Background: Several studies show that children who were breastfed as babies gain higher scores on intelligence tests than those who were bottlefed. Although these findings suggest that breastfeeding in early life may promote cognitive development, their interpretation is complicated by the current association between breastfeeding and higher social class. We investigated the relation between method of feeding in infancy and adult intelligence in a setting where breastfeeding was not linked with socioeconomic advantage.
Methods: We followed up 994 men and women, born between 1920 and 1930 in Hertfordshire, UK, for whom information on infant feeding had been recorded by health visitors. Intelligence was measured by the AH4 IQ test, taken on a computer. Factors significantly linked with IQ were investigated by multivariate analysis.

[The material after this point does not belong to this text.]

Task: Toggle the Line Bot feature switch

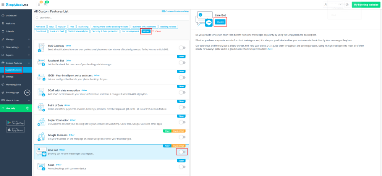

Findings: Study participants who had been exclusively breastfed gained slightly higher scores on the IQ test than those who had been exclusively bottlefed, or fed with both breast and bottle. IQ was lower in participants who had used a dummy (pacifier) in infancy, in those whose fathers were in manual occupations at the time of their birth, and in those whose mothers were young at the time they were born. Scores on the IQ test fell as the number of older siblings increased. In multivariate analysis, after adjustment for the effect of all other variables, no association was found between adult intelligence and method of feeding. Dummy use in infancy, number of older siblings, maternal age at birth of the participant, and father's occupational class remained independent predictors of adult intelligence.
Interpretation: The mechanisms that link type of feeding in early life with later intelligence may have more to do with the child's social environment that with the nutritional qualities of the milk.